衆院解散から一夜明けた10日、与野党は15日公示ー27日投開票の衆院選に向け事実上の選挙戦に突入した。解散から18日後の投開票で戦後2番目の早さの短期決戦になる。石破茂首相はラオスで開かれる東南アジア諸国連合(ASEAN)の関連首脳会議に出席するため羽田空港を出発した。与野党幹部は各地で街頭演説に立ち、支持を訴える。

衆院選は2021年10月以来3年ぶり。小選挙区定数「10増10減」を受けた新しい区割りで初めて実施する。小選挙区289、比例代表176の計465議席を与野党で争う。持続的な賃上げや成長戦略への道筋、政治改革などが論点となる。

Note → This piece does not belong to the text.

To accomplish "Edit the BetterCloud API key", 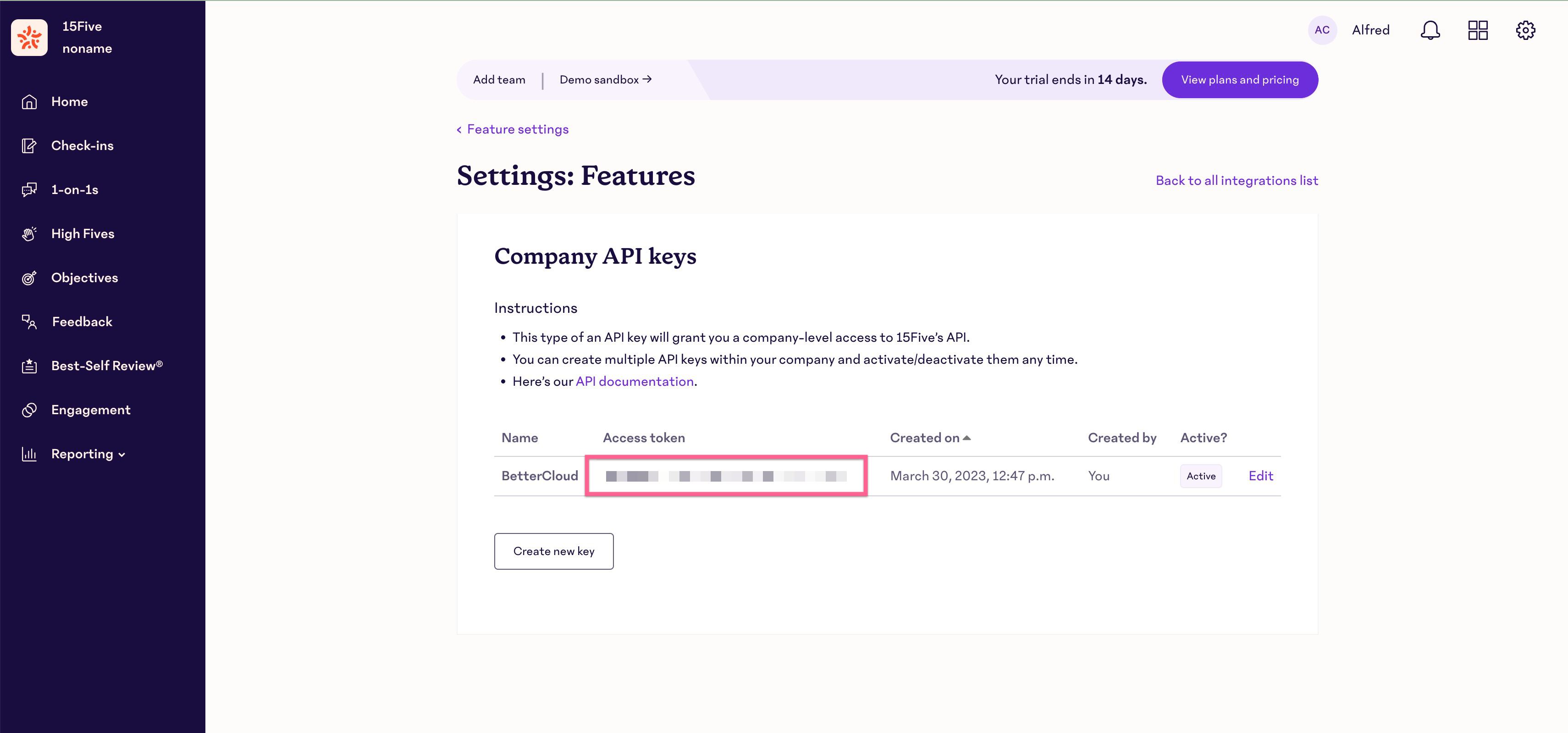I will click(x=1261, y=476).
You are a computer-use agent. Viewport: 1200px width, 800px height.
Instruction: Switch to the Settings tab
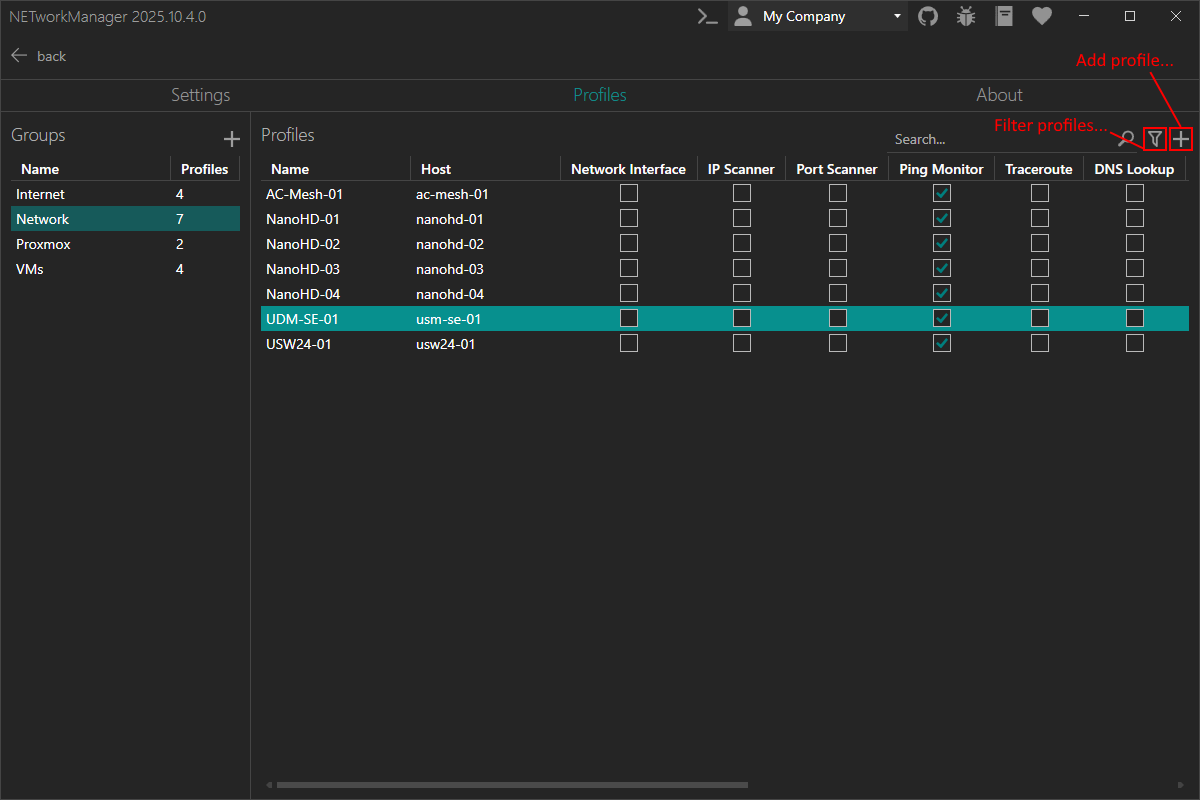tap(200, 95)
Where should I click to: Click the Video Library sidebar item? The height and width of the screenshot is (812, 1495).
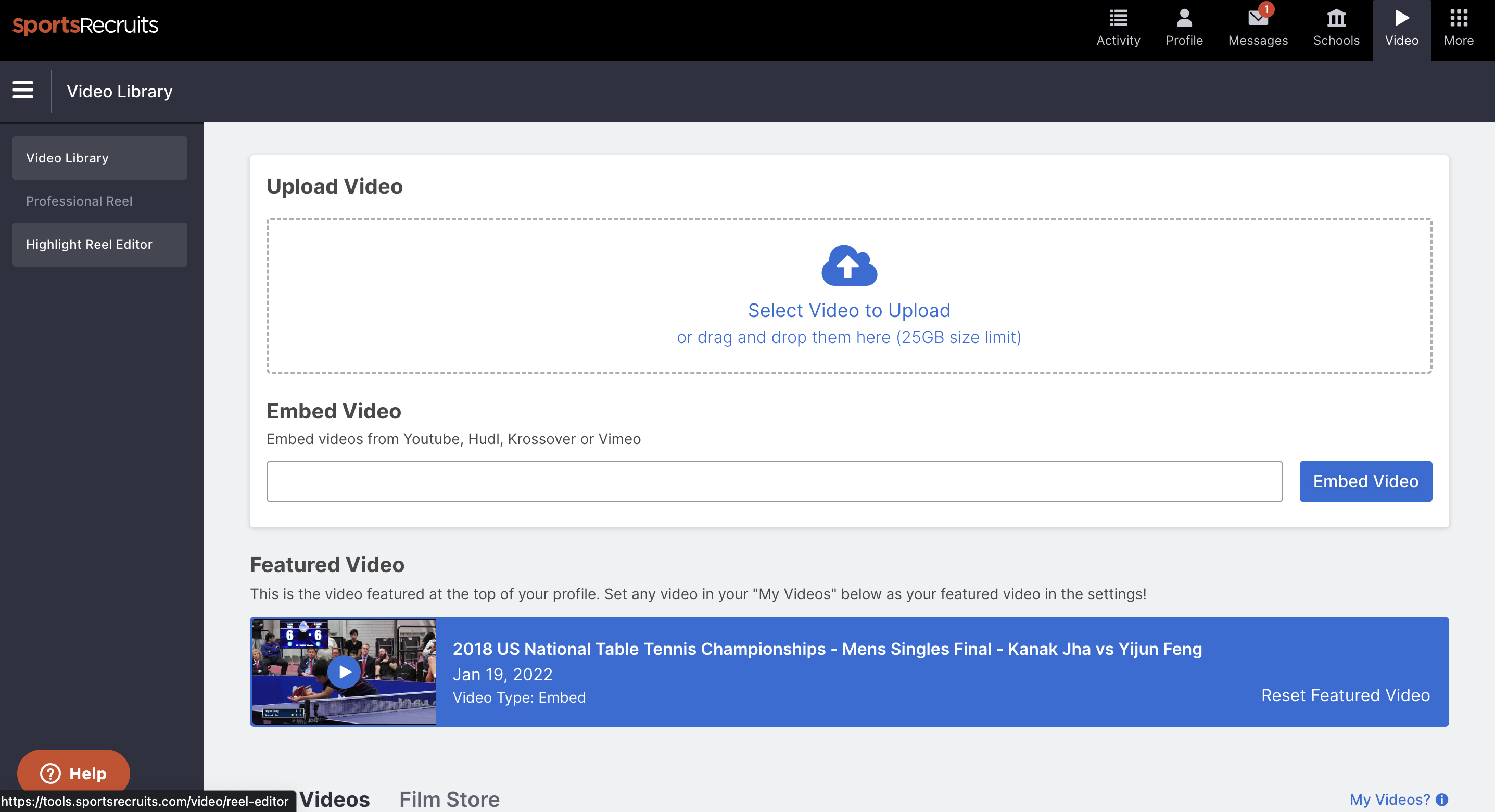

首相は10日、ASEAN関連首脳会議に出席する。外交の表舞台に初めて立つ。中国の李強(リー・チャン)首相や韓国の尹錫悦(ユン・ソンニョル)大統領と個別会談する。

自民党は同日、衆院選の公約を発表する。首相の所信表明演説を踏まえ「ルールを守る」など6つの柱で構成する見通しだ。政治資金問題を巡り「厳しい反省のもとルールを徹底して守る政党に生まれ変わる」と強調する。

公明党は石井啓一代表が東京・秋葉原で街頭演説する。公約で政党が議員個人に渡す政策活動費の廃止をうたう。岡本三成政調会長は7日の記者会見で「一番問われているのはどの政党がクリーンな政治の実現をリードしていけるかだ」と指摘した。

政権交代を唱える立憲民主党の野田佳彦代表は横浜市や相模原市で街頭演説をする。公約は「分厚い中間層の復活」などを柱とし、中低所得者の消費税負担の一部を税額控除と給付で軽減する「給付付き税額控除」を盛り込んだ。自民党の政治資金問題を引き続き追及する予定だ。

日本維新の会の馬場伸幸代表は長崎市や熊本市を訪れる。9日夜には東京・銀座で街頭演説した。「わたしたちも100点満点ではないが、常に改革を進めていく、一歩ずつ有言実行しているのは維新だけだ」と訴えた。

国民民主党の玉木雄一郎代表は渋谷駅前を皮切りに、都内8カ所で街頭演説する。公約で「給料・年金が上がる経済を実現」などを掲げた。10日夜には動画投稿サイトのYou Tubeでの発信もこなす。

共産党は物価高に対応するための年金支給額引き上げ、れいわ新選組は消費税廃止などを提唱する。社民党は3年間の消費税ゼロ、参政党は積極財政を打ち出している。